Jeanetta and her family were flooded with new information when her daughter Lindsey was diagnosed with autism. In this journey, a lot of useful information and guidance came from other parents who had themselves gone through similar situations. Encouraged by results, Jeanetta decided to turn her family’s experience into a mission to help other families of children with special needs. She founded Abilities Workshop, a community consisting of a team of parents, teachers, therapists, doctors to help and support every child with special needs through various knowledgeable resources and expert programs. Jeanetta is also the owner of Little Turtle Learning Tools, a company that develops learning apps for children with special needs.

Can you tell us how you started “Abilities Workshop”? What was the key milestone in the journey of making this idea successful?J: Abilities Workshop was based on our personal experience in having my daughter, Lindsey diagnosed with Autism. When she regressed into Autism, we were faced with a mountain of information that all seemed to be time sensitive and was written in what seemed to be a foreign language, or at least it was foreign to us. Not to mention the emotional toll we were carrying by having physicians tell us that our child would never grow to independence or live a social or academic life. By Gods grace, we met other parents that guided us to answers and relief. We have watched our daughter grow and defy the odds and this company, this vision, has allowed us to pay that favor of hope and encouragement forward to the next family.

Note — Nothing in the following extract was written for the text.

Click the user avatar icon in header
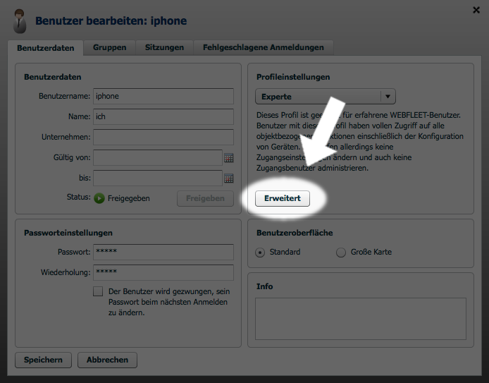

How do you usually coordinate with subject matter experts for your workshop?J: We are proud to work with experts of their discipline from all areas of the world. Some of these relationships are based on our journey and the people we have met over the last 8 years; others have been met predominately in networking and having a common interest in providing valuable information to the public in hopes that another success story can be born or at the very least we help a family know that they have all the tools they need to help their child be their best.

Would you like to share some experiences which helped you while raising your daughter?J: Not to sound redundant, but the best “help” we found was advice from other parents and guidance from them. No two children with Autism are the same, the symptoms will vary and the abilities will differ, so there is no one size fits all solution- BUT if you search through the information and experiences of others you will find your path. Those breadcrumbs and ideas lit a way for us to find the best practices for Lindsey. It is still because other parents are so open and transparent that we continue to find ways for her to continue to move forward. My suggestion to anyone else is to be accessible – try to talk with folks in the waiting room, play ground and school- you will be amazed what you can learn.

What was your toughest phase as a parent after your daughter was diagnosed with autism?J: The first few hours were dark- its emotional learning that your child will have a more challenging path than you expected. Then, after a couple of years of fighting for her, no matter how wonderful her gains were, the reality that this will be a life long endeavor starts to set in. Knowing that even if she developed her abilities to neuro typical that she would need to catch up academically and socially. It was hard to realize that this fight for her life would be a long-term fight, and that it would likely be emotionally and financially draining. That moment was hard- but it was only a moment- you have to keep pushing forward to see what greatness lies ahead.

What fun activities do you love to do as a family?J: We live in Orlando; FL and it is a great thing that we do- many of our “fun days” are spent riding rollercoasters. We all love the adrenaline rush of being swept away in flight, but none of us more than Lindsey. For most of the COVID-19 lockdown Lindsey measured her height daily, hoping to qualify for a new level of thrill chasing. She rides coasters that many adults shy away from the front row and is insulted at height check points. This year looks like the year she will have that growth spurt that puts her over the top and able to ride them all! Aside from being at the “Parks” we also enjoy going to the park, bike rides, nature trails and movie nights.

What is your message for other parents of children with disabilities?J: “Hold tight to your HOPE”. Never allow anyone to diminish your child’s abilities. Each of these children are destined for greatness, they may go on to defy the odds or they may create perspective for all that get the pleasure of knowing them. The fact is they are indeed special and God has a plan for them and you.